Summer Storms Can Cause Plant Damage

According to my crude calculations, we've gotten about 7.5" of rain since June 1. The Weather Channel lists the average rainfall for June in my zip code at 4.34". Without getting bogged down in the rabbit hole that is historical climate data, suffice it to say, "it's been wet."

The rain has been great for the Hydrangeas, not so good for plants subject to crown rot, including a Digitalis I planted last year. Excess rain seeks out the moisture-compromised and settles in as fungal disease that damages or even decimates a plant in short order.
Shasta daisy in serious trouble.

The Leucanthemum (Shasta daisy) I'd planted in a raised bed a couple years ago had never been a strong grower. I suppose it should have come as no surprise when the rain pushed it over the edge. The Chicago Botanic Garden published its Plant Evaluation Notes on Shasta daisies, listing a wide variety of cultivars that also succumbed to moisture issues.

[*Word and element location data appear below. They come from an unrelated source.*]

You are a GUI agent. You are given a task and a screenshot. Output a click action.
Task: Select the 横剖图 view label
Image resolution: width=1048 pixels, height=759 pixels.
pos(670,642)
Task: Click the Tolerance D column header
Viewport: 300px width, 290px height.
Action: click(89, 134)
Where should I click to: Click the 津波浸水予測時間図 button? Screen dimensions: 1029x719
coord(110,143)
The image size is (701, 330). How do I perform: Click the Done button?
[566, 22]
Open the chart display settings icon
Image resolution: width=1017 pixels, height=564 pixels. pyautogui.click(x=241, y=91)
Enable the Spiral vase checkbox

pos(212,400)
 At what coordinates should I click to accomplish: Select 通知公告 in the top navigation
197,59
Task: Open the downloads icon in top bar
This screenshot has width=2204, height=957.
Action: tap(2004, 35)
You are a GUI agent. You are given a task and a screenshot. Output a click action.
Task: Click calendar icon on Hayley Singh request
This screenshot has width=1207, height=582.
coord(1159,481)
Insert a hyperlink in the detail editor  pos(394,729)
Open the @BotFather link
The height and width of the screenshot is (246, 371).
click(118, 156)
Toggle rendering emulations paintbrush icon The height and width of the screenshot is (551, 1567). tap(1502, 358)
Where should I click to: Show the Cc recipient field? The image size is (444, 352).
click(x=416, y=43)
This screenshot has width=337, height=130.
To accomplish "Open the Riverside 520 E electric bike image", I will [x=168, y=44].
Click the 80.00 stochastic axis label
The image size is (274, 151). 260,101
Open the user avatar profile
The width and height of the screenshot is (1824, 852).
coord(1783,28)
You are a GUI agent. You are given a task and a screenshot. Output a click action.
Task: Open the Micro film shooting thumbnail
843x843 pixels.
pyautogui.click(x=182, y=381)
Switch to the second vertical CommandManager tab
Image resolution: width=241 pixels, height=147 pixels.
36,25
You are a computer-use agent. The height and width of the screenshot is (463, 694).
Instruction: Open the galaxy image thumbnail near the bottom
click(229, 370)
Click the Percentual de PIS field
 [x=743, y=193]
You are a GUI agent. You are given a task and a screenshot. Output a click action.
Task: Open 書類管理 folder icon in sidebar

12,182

A much more sudden and surprising loss occurred with Digitalis 'Dalmation Peach', a foxglove I'd planted last year and which had sent up a strong flower stem. It was going to be a beauty, I'd thought as I went out one morning to snap photos.

Digitalis after the fall.
What made it extra surprising was its relatively healthy leaves. Sure they were a little holey from chomping insects, but overall the leaves were fresh and perky.  From researching the problem, I found what I think might be the culprit, according to Michigan State University's Diagnostic Services page. Rhizoctonia solani is found in soils, and is more prevalent in stressed plants. And this plant, although stoic and healthy on the surface, was stressed from excess moisture.
Filipendula before the fall.

Other plants were bent but not broken. The meadowsweet (Filipendula venusta rubra) had grown so tall I had to look up to see its flowers.
But not after the double derecho.

Check out these photos and video of lightening striking the three tallest buildings in Chicago, which is less than 50 miles from my garden. The weather service predicted a Derecho. Our region was hit during the night of June 30 by a double derecho, which ended up downing trees, and doing a whole lot of damage. Luckily, our town didn't see the tornadoes that struck about 40 miles south of us. Our neighbors lost a fairly young oak tree, and lots of large branches were down the next day, but we were very lucky to just have branches to clean up.

The fall of the Filipendula after a severe rain storm on June 30.

1 comment:

  1. Our Filipendula came down with a horrible case of powdery mildew. It has been very wet here as well!